CDAC Recommends Accelerated Debt Schedule for Maryland

The Capital Debt Affordability Committee (CDAC) met on December 19 and amended its earlier recommendation to authorize $925 million in State general obligation bonds for the FY 2013 Capital Budget.  After some debate, CDAC recommended an additional FY 2013 authorization of $150 million (for a total of $1.08 billion).  The additional $150 million represents a “front loading” of debt and there is an expectation that debt issuance be reduced by $150 million in the FY 2018 capital budget.   CDAC also recommended the $150 million be dedicated to ready-to-go projects that would immediately generate jobs, as opposed to land acquisition.  The extra debt would be issued over an accelerated 2-year period instead of the normal 5-year issuance period.  Under the scenario considered by CDAC, the State is not projected to violate its own debt ceiling guidelines.

“There is an infrastructure need,” noted State Treasurer Nancy Kopp, who argued that the proposal would allow the State to take advantage of unusually low-interest rates and construction costs.  She did caution that it would “take significant self-discipline” from the State to reduce capital debt spending for FY 2018.

Secretary of Budget and Management T. Eloise Foster explained that according to a Department of Budget and Management study, the $150 million would create 1,000 additional jobs.    
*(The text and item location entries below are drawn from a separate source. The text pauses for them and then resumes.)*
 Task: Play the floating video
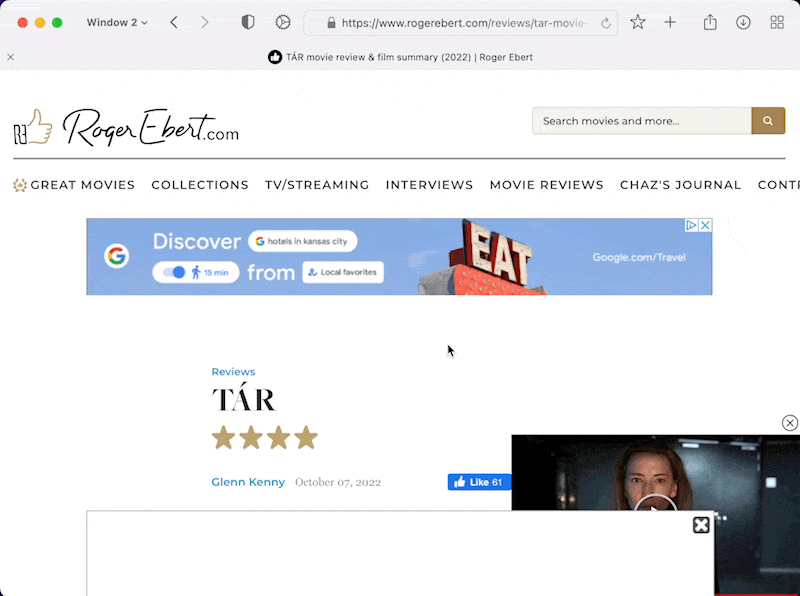(655, 505)
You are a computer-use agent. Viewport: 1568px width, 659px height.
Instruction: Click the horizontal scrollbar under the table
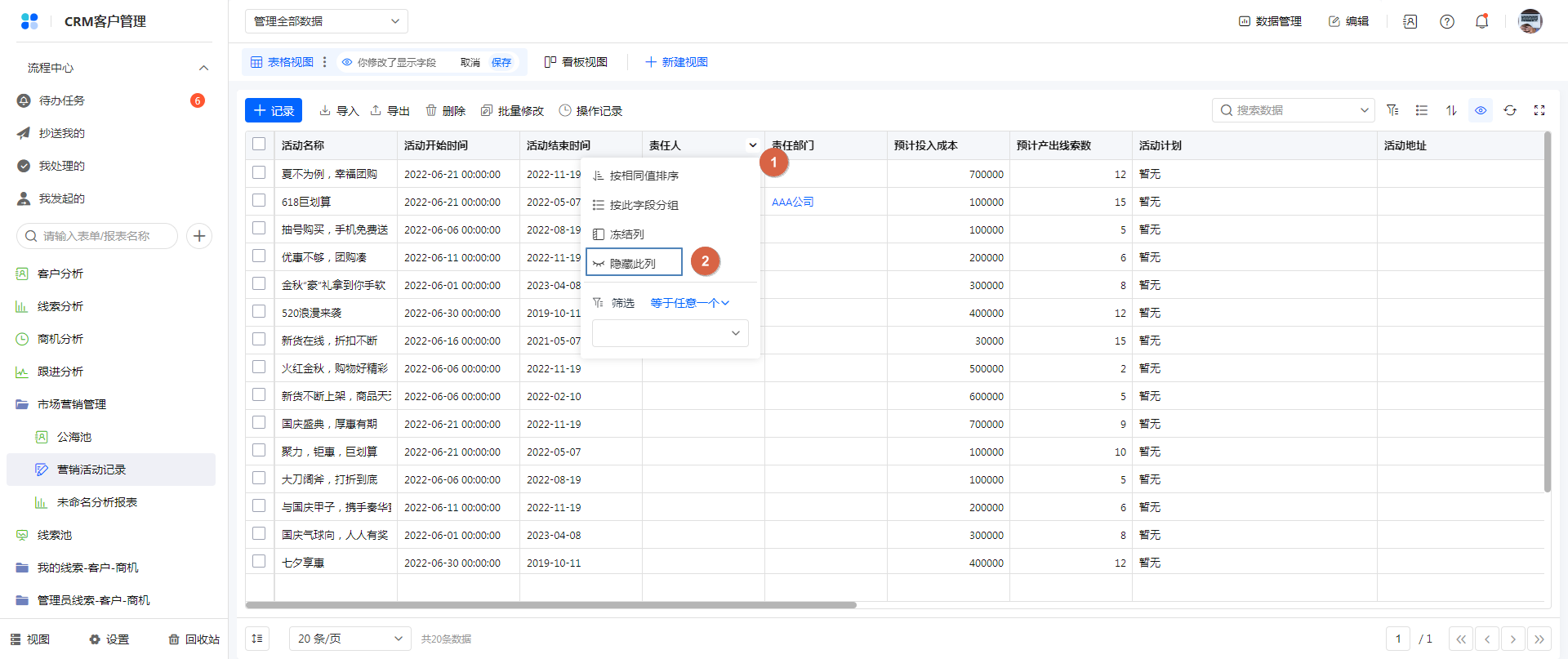coord(550,605)
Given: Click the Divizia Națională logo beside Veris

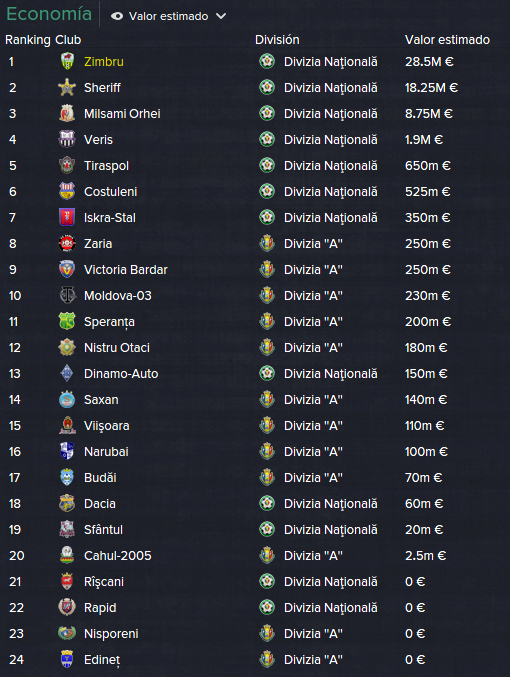Looking at the screenshot, I should click(267, 139).
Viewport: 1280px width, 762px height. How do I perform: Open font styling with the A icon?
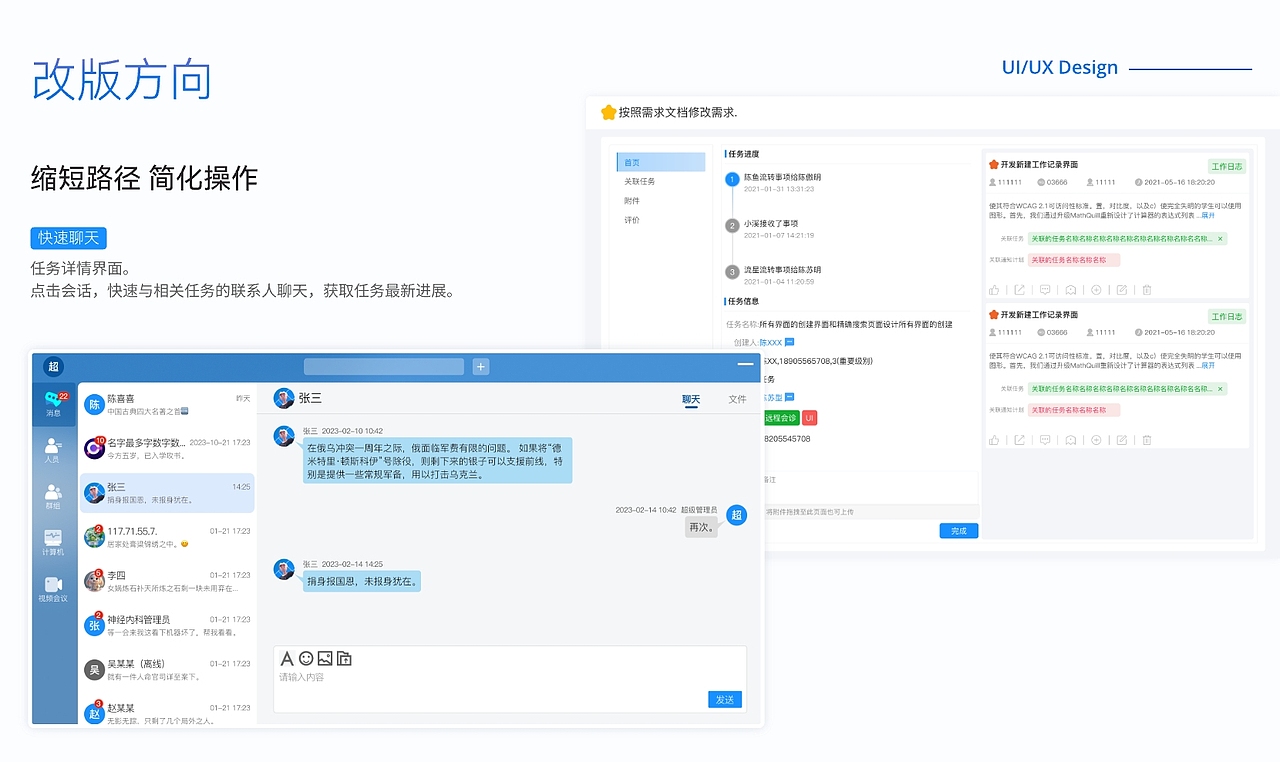286,658
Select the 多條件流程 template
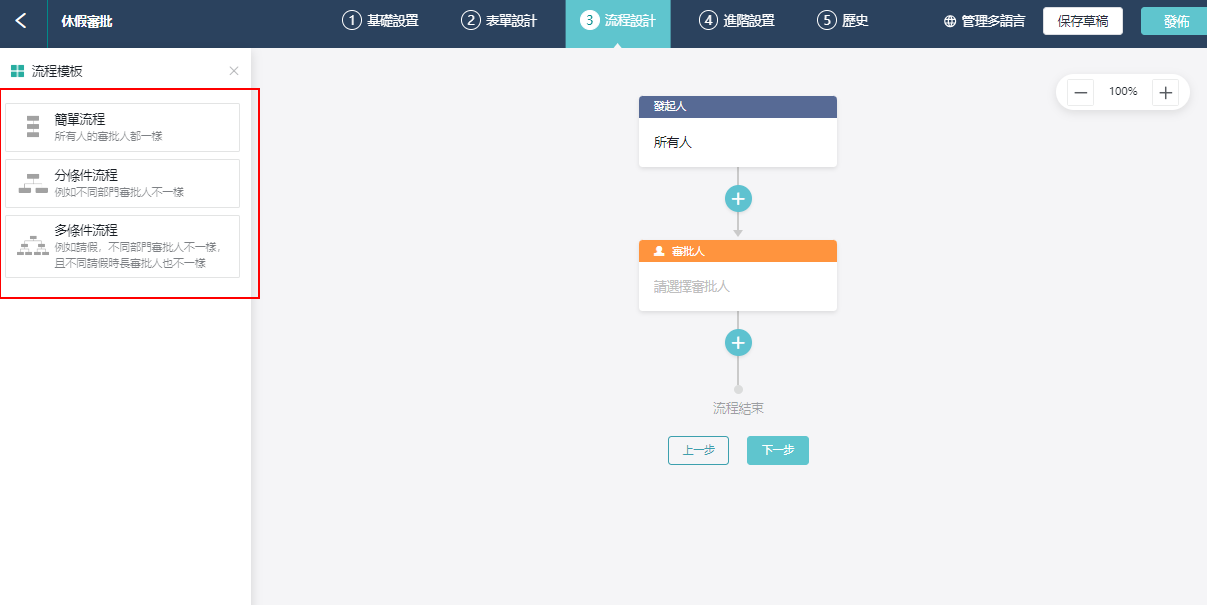 pos(122,246)
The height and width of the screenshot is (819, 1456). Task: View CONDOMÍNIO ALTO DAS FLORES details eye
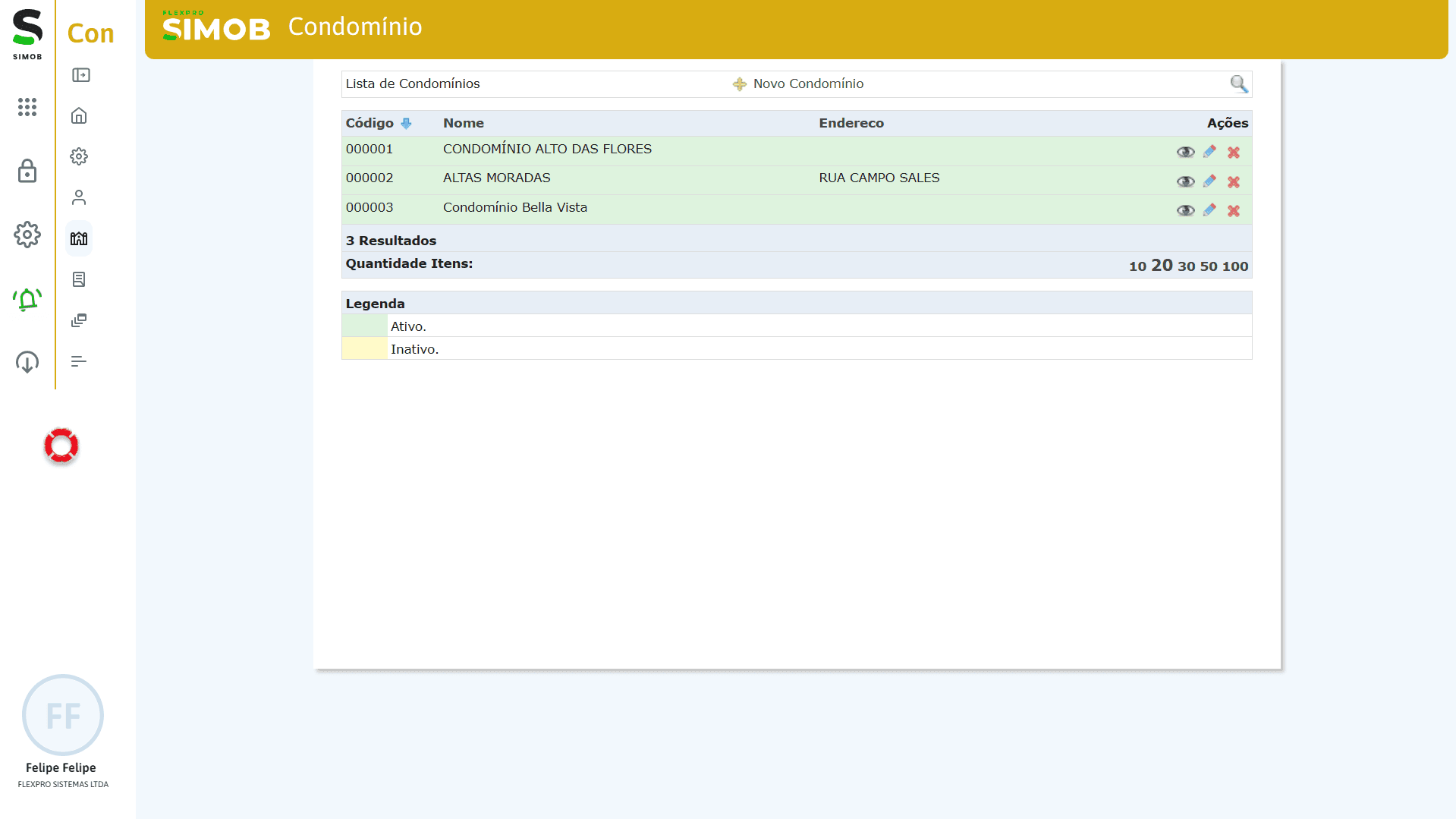tap(1185, 153)
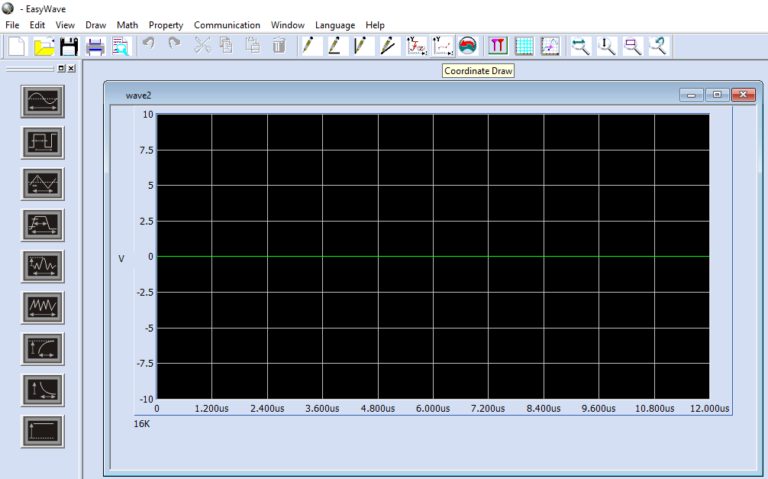Pick the noise waveform button
This screenshot has height=479, width=768.
(43, 307)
Senator Ed DeGrange also expressed concern about whether future debt issuances would be reduced.  He reiterated that the State’s longstanding goal of $250 million a year for school construction remained “a good target” but questioned whether county governments could meet the matching requirements for anything allocated above the $250 million base.  Delegate Adrienne Jones noted the need for air-conditioning in many Baltimore-area schools and stated that job creation in the capital budget has been a priority for Speaker of the House Michael Busch. 

Maryland Comptroller Peter Franchot was the only CDAC member to vote against the recommendation, arguing that the State was assuming fiscal self-discipline in the future.  He described the proposal as a “brutal kicking of the can down the road.”